§ **WRITTEN TASK**:
Copy these lines word for word: begin at the line that contains "Task: Show info for System Clean section" and stop after the line that contains "Expand the Products", keeping both of those lines.

§ **ENTRIES PROVIDED**:
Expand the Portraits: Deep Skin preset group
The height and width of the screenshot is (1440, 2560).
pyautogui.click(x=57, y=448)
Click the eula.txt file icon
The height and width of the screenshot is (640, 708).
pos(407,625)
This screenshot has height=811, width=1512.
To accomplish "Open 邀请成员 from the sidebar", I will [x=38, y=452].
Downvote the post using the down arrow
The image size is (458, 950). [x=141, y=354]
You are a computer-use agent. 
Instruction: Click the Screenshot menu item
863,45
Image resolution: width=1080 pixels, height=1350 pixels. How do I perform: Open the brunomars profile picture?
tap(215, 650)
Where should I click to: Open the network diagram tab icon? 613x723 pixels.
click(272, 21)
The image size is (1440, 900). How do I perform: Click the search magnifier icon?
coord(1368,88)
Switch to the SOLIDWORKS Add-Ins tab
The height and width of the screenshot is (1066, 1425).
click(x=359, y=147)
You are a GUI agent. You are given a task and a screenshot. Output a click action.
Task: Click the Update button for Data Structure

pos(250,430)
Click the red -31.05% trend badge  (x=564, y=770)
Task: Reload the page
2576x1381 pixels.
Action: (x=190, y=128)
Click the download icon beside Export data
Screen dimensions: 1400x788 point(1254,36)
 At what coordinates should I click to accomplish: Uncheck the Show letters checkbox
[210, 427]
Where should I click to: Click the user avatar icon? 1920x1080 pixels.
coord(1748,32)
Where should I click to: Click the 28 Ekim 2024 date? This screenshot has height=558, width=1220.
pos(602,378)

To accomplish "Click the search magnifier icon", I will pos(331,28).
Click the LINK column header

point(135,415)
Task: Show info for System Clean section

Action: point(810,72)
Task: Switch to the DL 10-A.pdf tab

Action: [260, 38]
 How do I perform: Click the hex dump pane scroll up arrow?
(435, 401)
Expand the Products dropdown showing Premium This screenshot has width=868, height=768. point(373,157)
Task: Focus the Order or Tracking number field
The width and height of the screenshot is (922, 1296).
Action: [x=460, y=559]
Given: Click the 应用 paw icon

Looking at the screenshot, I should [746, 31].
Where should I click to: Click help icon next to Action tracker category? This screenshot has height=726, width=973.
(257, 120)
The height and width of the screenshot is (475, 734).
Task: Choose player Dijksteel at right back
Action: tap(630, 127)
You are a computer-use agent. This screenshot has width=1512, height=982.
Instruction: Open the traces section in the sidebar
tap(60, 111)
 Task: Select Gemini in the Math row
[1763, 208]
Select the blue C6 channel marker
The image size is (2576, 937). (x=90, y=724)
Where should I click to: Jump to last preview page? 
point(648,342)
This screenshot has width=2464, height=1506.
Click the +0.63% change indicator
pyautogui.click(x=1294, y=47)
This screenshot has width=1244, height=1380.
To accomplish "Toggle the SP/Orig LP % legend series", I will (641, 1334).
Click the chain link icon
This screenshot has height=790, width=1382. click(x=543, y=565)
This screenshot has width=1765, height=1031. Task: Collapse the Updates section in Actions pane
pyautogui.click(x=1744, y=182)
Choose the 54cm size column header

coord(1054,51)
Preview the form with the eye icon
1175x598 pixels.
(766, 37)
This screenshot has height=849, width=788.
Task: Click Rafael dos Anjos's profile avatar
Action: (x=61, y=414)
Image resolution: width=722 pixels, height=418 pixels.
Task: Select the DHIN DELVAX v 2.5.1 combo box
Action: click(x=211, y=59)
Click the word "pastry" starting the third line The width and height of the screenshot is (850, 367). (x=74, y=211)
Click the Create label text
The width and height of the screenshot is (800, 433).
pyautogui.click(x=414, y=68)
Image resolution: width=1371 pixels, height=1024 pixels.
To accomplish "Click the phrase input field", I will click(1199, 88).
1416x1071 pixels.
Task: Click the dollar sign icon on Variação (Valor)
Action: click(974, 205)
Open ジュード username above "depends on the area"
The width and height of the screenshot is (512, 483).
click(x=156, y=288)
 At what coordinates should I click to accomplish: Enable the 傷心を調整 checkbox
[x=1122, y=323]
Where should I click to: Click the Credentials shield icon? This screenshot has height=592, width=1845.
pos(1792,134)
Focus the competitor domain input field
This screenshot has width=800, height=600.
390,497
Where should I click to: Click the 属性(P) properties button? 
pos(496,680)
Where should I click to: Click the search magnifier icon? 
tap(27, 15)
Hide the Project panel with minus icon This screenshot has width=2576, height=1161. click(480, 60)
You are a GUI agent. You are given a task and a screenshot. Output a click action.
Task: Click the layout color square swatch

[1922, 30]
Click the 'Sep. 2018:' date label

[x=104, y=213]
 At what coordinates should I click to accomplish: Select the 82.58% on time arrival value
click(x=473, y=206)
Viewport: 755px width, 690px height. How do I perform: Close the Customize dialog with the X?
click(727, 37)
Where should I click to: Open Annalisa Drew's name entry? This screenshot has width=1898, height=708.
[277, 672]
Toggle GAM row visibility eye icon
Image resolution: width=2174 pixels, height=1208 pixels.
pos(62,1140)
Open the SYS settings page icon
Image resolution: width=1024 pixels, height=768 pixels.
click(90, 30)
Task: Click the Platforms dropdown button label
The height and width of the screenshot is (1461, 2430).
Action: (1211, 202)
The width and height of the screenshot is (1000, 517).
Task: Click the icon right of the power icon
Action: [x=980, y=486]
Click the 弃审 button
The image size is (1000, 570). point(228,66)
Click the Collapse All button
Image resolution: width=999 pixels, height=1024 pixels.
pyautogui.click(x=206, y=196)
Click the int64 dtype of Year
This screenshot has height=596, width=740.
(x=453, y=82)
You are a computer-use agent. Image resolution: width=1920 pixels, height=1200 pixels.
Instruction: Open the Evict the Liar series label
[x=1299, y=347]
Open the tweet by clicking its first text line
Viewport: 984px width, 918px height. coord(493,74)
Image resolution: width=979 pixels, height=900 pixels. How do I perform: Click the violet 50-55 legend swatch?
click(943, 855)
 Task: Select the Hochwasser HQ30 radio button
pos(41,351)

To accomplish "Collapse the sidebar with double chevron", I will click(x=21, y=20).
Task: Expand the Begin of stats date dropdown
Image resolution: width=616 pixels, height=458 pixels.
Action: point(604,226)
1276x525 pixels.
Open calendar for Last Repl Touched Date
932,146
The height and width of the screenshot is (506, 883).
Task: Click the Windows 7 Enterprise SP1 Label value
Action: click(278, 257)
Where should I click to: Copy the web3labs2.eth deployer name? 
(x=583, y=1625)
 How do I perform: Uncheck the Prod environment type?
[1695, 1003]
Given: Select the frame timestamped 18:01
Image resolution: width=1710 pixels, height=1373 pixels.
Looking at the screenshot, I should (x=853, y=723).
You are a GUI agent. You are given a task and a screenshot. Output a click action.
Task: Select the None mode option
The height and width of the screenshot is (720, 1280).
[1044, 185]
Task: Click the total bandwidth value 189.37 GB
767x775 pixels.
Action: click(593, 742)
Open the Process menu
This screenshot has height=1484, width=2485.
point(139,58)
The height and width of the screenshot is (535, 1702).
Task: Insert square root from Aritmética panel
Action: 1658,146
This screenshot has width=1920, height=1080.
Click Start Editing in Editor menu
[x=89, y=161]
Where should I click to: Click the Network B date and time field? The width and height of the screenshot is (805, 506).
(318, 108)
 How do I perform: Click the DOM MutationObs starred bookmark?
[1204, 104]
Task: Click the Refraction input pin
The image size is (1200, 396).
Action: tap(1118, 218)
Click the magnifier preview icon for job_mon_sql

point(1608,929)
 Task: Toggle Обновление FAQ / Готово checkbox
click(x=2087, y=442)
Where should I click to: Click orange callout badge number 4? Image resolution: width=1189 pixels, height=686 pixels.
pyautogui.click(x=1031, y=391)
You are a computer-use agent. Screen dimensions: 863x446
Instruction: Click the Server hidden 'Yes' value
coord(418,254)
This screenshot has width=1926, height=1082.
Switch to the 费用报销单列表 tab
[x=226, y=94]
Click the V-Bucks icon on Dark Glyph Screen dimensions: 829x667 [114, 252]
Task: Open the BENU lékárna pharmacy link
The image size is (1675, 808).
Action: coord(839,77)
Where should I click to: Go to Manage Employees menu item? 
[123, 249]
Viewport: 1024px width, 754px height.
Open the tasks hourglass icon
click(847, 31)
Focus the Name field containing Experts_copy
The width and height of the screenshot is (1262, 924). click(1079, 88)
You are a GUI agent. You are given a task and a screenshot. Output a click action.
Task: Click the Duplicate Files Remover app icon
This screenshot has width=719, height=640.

§ **THE ANSWER**:
Task: Show info for System Clean section

Action: point(810,72)
Task: Switch to the DL 10-A.pdf tab

Action: [260, 38]
 How do I perform: Click the hex dump pane scroll up arrow?
(435, 401)
Expand the Products dropdown showing Premium This screenshot has width=868, height=768. point(373,157)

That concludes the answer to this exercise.